EXCERPTED TEXT -
Content starts

Scikit-learn (sklearn) library using for machine learning tasks, including classification, regression, clustering, and dimensionality reduction, it provides a rich set of tools and algorithms that can be used to build and evaluate models for this purpose. We are using sklearn library so it can be useful in fake account detection and we are using it for to implement machine leraning models and statistical modelling and hence it provides a comprehensive toolkit for building and evaluating machine learning models, making it a valuable resource for fake account detection tasks.

Content ends

DIRECTIONS FOR THIS TASK -
Copy the scikit-learn passage from "Scikit-learn (sklearn) library" up to and including "account detection tasks.", swapping "fake account detection" for "fraud detection". The records have nothing to do with this.

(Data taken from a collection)

Content starts

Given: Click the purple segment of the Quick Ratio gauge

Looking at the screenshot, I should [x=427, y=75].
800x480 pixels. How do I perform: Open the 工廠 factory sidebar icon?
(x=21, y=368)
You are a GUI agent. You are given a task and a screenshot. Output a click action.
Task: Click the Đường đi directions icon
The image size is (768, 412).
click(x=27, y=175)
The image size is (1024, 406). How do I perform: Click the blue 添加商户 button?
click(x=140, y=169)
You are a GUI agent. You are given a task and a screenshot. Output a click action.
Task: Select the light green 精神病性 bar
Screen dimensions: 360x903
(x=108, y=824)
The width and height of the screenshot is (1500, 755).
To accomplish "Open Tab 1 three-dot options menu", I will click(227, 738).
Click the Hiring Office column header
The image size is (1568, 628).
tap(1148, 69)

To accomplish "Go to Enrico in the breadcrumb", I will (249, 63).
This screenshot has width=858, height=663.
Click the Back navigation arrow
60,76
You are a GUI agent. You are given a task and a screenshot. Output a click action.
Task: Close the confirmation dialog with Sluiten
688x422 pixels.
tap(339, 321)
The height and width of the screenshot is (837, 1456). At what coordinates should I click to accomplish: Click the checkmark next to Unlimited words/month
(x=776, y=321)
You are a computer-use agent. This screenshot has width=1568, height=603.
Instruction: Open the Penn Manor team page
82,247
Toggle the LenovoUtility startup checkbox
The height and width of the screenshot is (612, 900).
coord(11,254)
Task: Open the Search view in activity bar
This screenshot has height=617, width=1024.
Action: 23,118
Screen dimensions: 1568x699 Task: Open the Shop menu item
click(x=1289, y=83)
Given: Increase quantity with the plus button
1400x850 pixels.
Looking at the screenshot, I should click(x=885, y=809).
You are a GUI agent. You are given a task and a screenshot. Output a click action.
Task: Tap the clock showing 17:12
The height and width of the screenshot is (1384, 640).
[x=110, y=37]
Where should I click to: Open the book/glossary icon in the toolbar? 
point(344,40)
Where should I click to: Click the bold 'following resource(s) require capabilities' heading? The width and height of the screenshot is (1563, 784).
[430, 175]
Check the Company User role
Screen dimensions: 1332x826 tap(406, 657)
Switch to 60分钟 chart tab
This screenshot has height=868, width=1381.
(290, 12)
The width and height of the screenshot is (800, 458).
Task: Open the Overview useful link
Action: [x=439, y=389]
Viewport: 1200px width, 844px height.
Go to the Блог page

Content ends

ANSWER TO THE PROBLEM -
Scikit-learn (sklearn) library using for machine learning tasks, including classification, regression, clustering, and dimensionality reduction, it provides a rich set of tools and algorithms that can be used to build and evaluate models for this purpose. We are using sklearn library so it can be useful in fraud detection and we are using it for to implement machine leraning models and statistical modelling and hence it provides a comprehensive toolkit for building and evaluating machine learning models, making it a valuable resource for fraud detection tasks.